Consignes:
Recopiez mot pour mot le passage du texte sur de Gaulle et le peuple, en commençant par « Vous pouvez mieux » et en allant jusqu'à « de son guide. ».

Texte fourni:
________________

Il est vrai que de Gaulle répond de ses actes principalement devant le peuple car le souvenir des multiples crises ministérielles précédentes lui laissent un goût amer pour le moins. Ainsi, les partis ne représentent certainement pas la Nation et l’Etat ne doit pas redevenir « la proie des factions multiples divergentes et dévorantes, qui l’avaient dominé, abaissé et paralysé si longtemps » (tome2-p.14). Dans un tel contexte, « le Parlement, s’il délibère et vote les lois et contrôle le ministère, a cessé d’être la source d’où procèdent la politique et le gouvernement » (tome1-p.291).

 

Mais surtout, si de Gaulle s’appuie sur le peuple, c’est parce qu’il lui attribue des vertus essentielles à la bonne marche de la patrie. Ainsi, il affirme :

« La grandeur de la France n’a jamais été faite que par la masse de ses enfants » (tome1-p.157).

 

Et, plus profondément, il précise le fondement de cette foi dans le peuple en mettant en parallèle le dynamisme de la capitale et la campagne qui demeure « la source de la vie, la mère de la population, la base des institutions, le recours de la patrie » (tome 1-p.164).

 

Vous pouvez mieux comprendre maintenant la vitalité de ce contrat liant de Gaulle au peuple. Le suffrage universel direct apparaissant comme l’aboutissement de cette confiance exprimée au chef de l’Etat, du fait même de son rôle conféré dorénavant par la Constitution. Rôle de garant du destin de la France et de la République. Cette relation se déduit clairement du discours qu’il prononça à propos du référendum de 1962 :

« Comme toujours, je ne peux et je ne veux rien accomplir sans votre concours. Comme toujours, je vais donc vous le demander. Comme toujours, c’est vous qui déciderez » (tome2-p.34).

 

Ainsi, l’origine, la base, le ressort de la République réside dans l’accord direct du peuple et de son guide.

 

Le peuple comme source du pouvoir doit se concevoir dans la durée. Ainsi, l’exercice du pouvoir doit être légitimé par l’appui, le concours du peuple. Le pouvoir doit s’exercer pour et avec le peuple.

________________

Les données:
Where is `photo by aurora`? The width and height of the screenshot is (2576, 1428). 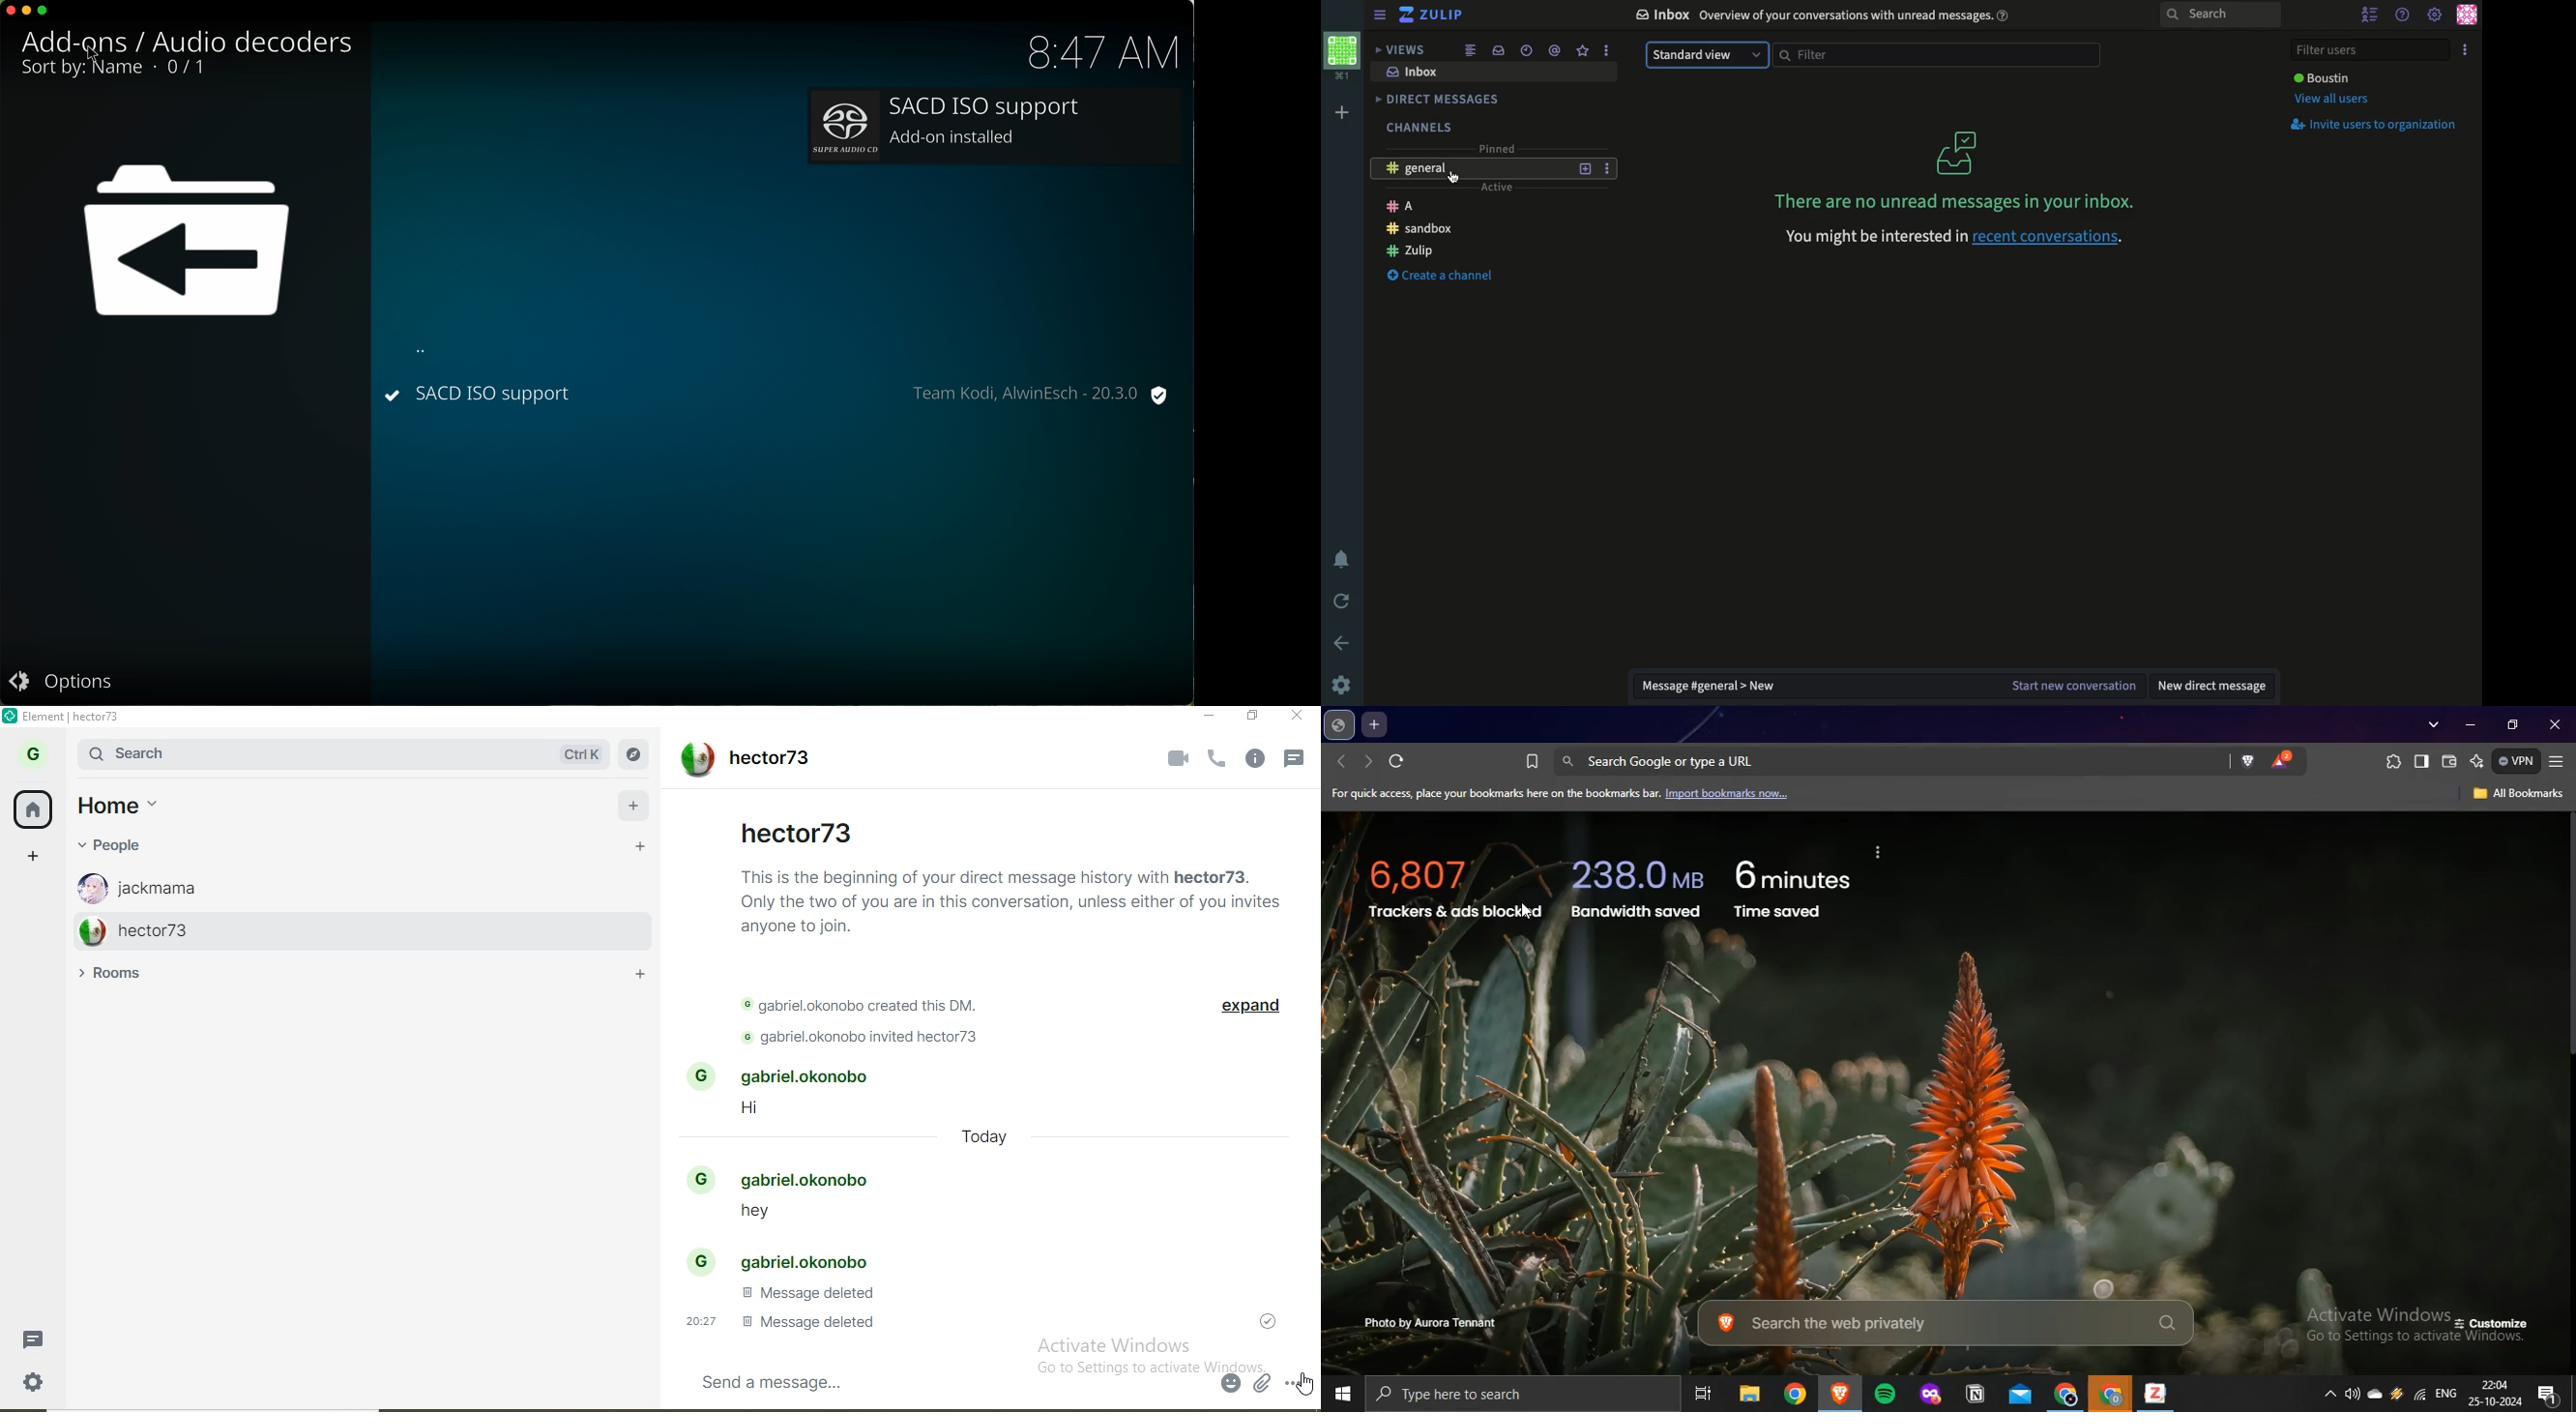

________________

Résultat obtenu:
Vous pouvez mieux comprendre maintenant la vitalité de ce contrat liant de Gaulle au peuple. Le suffrage universel direct apparaissant comme l’aboutissement de cette confiance exprimée au chef de l’Etat, du fait même de son rôle conféré dorénavant par la Constitution. Rôle de garant du destin de la France et de la République. Cette relation se déduit clairement du discours qu’il prononça à propos du référendum de 1962 :

« Comme toujours, je ne peux et je ne veux rien accomplir sans votre concours. Comme toujours, je vais donc vous le demander. Comme toujours, c’est vous qui déciderez » (tome2-p.34).

 

Ainsi, l’origine, la base, le ressort de la République réside dans l’accord direct du peuple et de son guide.